We all know about pneumonia, but are you aware about what is known as dust pneumonia? Several cases of this disorder occurred during the Dust Bowl in the 1930s.
Rajib Singha
Last Updated: Jan 27, 2018
The Dust Bowl, also known as the Dirty Thirties, took place in the 1930s in the American and Canadian prairie lands. This incident refers to a period of tremendously severe dust storms which ripped the lands of their ecological and agricultural supports. The outburst of massive amount of dirt in the air was responsible for causing what we know as dust pneumonia.
People could not help but inhale the dirt repeatedly into their lungs and this caused inflammation of the alveoli (a tiny sac for holding air in the lungs). Inhaling dirt in frivolous amounts does not cause any harm, as it passes through the lungs safely, with the help of the tiny hair present in the lungs. However, this isn't the case with dust pneumonia. Here, the high amount of dirt moves so deep into the alveoli, that it cannot be removed by the tiny hair. This eventually leads to infection, respiratory failure, and lung damage.
In the Dust Bowl incident, a substantial number of people fell prey to this disease, probably due to their poor financial condition. Moreover, back then, there was no cure for this disease.
Major Symptoms
This condition deals with the respiratory system of the body and so the symptoms may be painful and severe. To begin with, cough may be the first symptom of dust pneumonia. Coughing is the body's natural defense mechanisms for getting the dirt out of the lungs. The cough seems to be dry initially. However, when the dust, which is trapped deep in the alveoli, refuses to move out, the lungs use mucus for this purpose. So, heavy mucus having a mud like appearance may be coughed out, apart from the mucus which may be yellow and green.
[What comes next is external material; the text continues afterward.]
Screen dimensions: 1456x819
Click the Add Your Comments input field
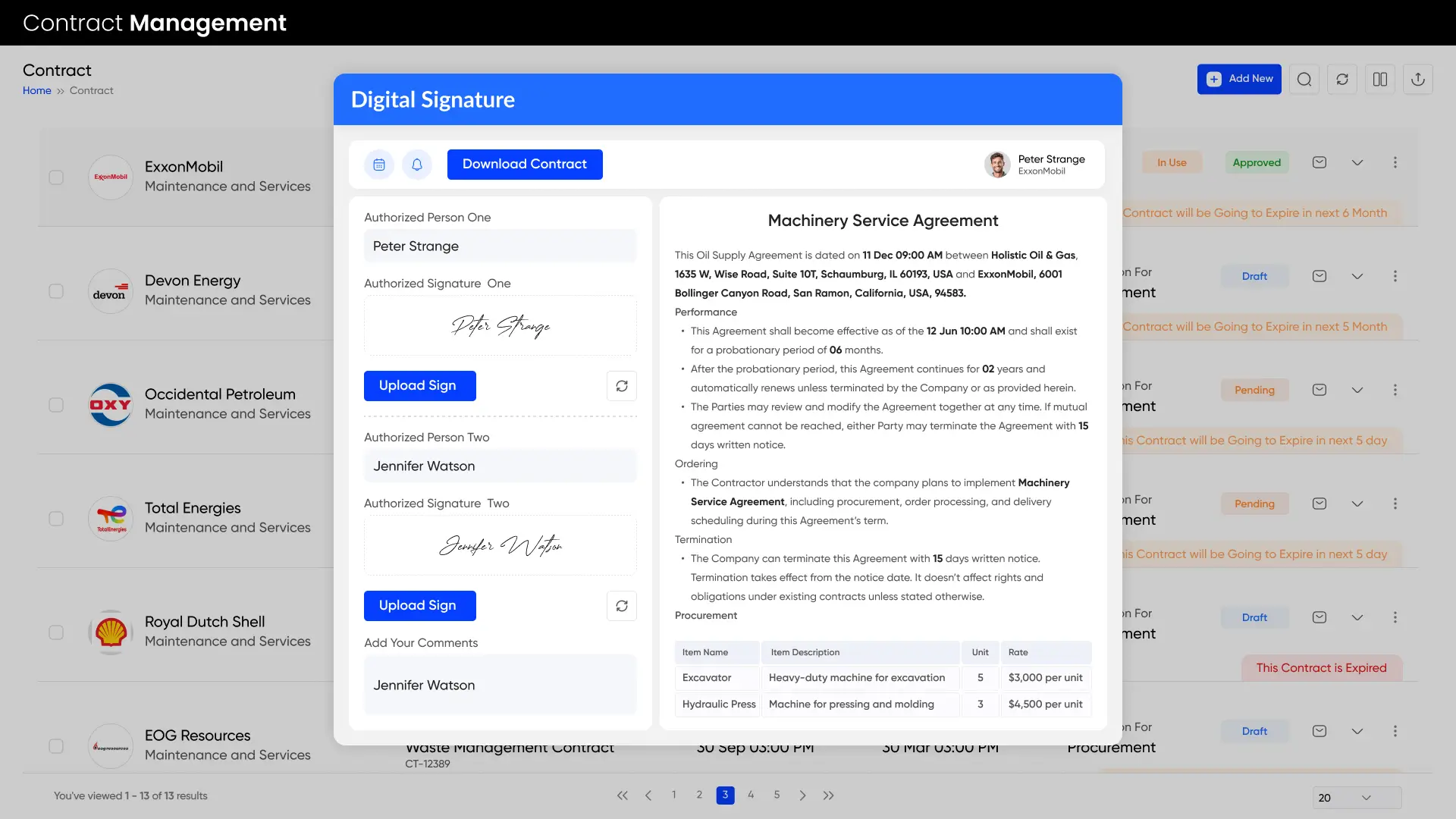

The accumulation of debris and fluid inside the lungs may cause constriction in the air passages of the lungs. This in turn may produce a wheezing sound (somewhat like a whistling sound) when the person takes a deep breath. The occurrence of fever indicates that the disease has progressed to an advanced stage. Fever basically indicates the presence of an infection, especially when accompanied by the symptoms mentioned above. It is to be noted that a fever above 100 degrees F must be immediately evaluated by a doctor.
With time, the infection caused by dust pneumonia may make its way into the bloodstream or other parts of the body. This may result in a shut down of the body and the organs, sending the sufferer to what is known as a septic shock. This may turn out to be a life-threatening situation, if not addressed soon. Chest pain is also a symptom which cannot be ignored. The pain can be a result of the accumulation of dust and debris inside the lungs or from the constriction of the air passages. Chest pain, in any case, is a symptom which must not be overlooked, and should immediately be addressed to.
Other symptoms of the condition may include breathing difficulty, shortness of breath, painful breathing, and burning nose and eyes. Also, the cough could produce blood in spit and eyes, lips, mouth, and throat may also experience a burning sensation. Headache, nausea, weakness, confusion, and flu like symptoms may also indicate the same.
Dust pneumonia is not a condition which can be assumed to be curable with home remedies. The more it is ignored, the more severe it becomes, thus, reducing the chances of successful treatment. So, if you get the slightest hint that you may have been affected by this condition, do not ponder and get treatment from a doctor as soon as possible.